International Relations theory has a way of bringing out the passions in people. Roham, Sheena, Alex, Bryony, and the rest of my core seminar group had a particularly energetic discussion about liberal international relations theory today. The instructors were similarly engaged and, overall, it made for an interesting contrast with the relatively staid (though informative) character of our history seminar last term. These are the big questions that are coming up now. What is moral conduct for states? Does that question even mean anything? Can we build a better world and address the mistakes of the past? You cannot travel from across the world, at huge effort and expense, to study international relations, without caring deeply about these questions. To be in the position where people both have that level of interest and commitment and a high level of respect for one another is intellectually thrilling.
After a short nap to help combat electoral fatigue, I set about finishing my paper for Dr. Hurrell this afternoon. Now that Claire has taken a peek at the first draft, I should be able to hammer out a finalized version, with citations and all the rest, to be hand-delivered to Nuffield before my noon lecture tomorrow. Much as I would rather get to sleep, duty calls.
Of course, it wouldn’t be quite so late if I hadn’t spent at least an hour in Wellington Square introducing Claire to some of my favourite music. Of course, even the most basic of utilitarian calculations (probably the best I can manage) would demonstrate that the time was enormously better spent from a long-term perspective than devoting another hour to straightening out slightly kinked sentences or regenerating bodily tissues.
Seeing about 1000 visitors during the past 30 hours or so, on account of the election coverage that was here, has given me the slightest taste of mainstream blogging. While I don’t think I have the time, desire, or ability to write the kinds of blogs that tens of thousands of people stream through daily, I do like to write things of interest beyond the circle of my family and friends. Like privacy versus disclosure, it’s just one of those tensions that can’t be eliminated in this kind of writing.
- Potentially useful fact of the day: All my photos are calibrated to look best at 1.8 Standard Gamma and the D65 white point: equivalent to midday sunlight.
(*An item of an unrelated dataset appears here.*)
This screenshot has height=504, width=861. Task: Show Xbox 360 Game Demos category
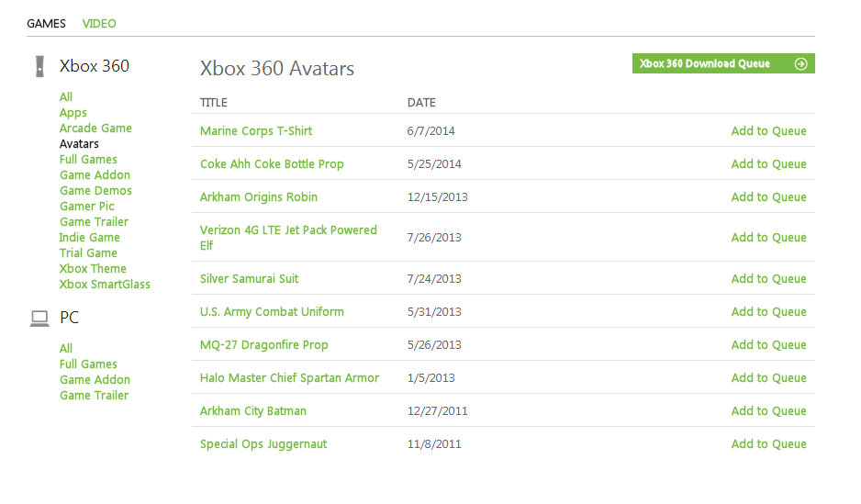point(95,191)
If you’re using an Apple LCD monitor, these are the default settings.
“I don’t think I have the time, desire, or ability to write the kinds of blogs that tens of thousands of people stream through daily,”
Time: probably not
Desire: who’s to say
Ability: You definitely have this, though it might be a waste.
“To be in the position where people both have that level of interest and commitment and a high level of respect for one another is intellectually thrilling.”
I am glad of that. All your whining about quantitative methods had me worried about the quality of the academic climate over there.
Nothing to do with anything… but this reminded me of our class with Danielson, and the hours spent reading Paradise Lost around Fairview kitchen tables and in snowy tents.
http://www.sinfest.net/d/20060124.html
Paradise Lost in Translation
A new ‘prose translation’ of Milton’s classic poem has been written by Prof Dennis Danielson in an effort to help make it available to a wider audience, if they find the original language too difficult. Apparently he wasn’t the first to think of it, but considers his a translation rather than a retelling, and it is printed as a dual edition / parallel text.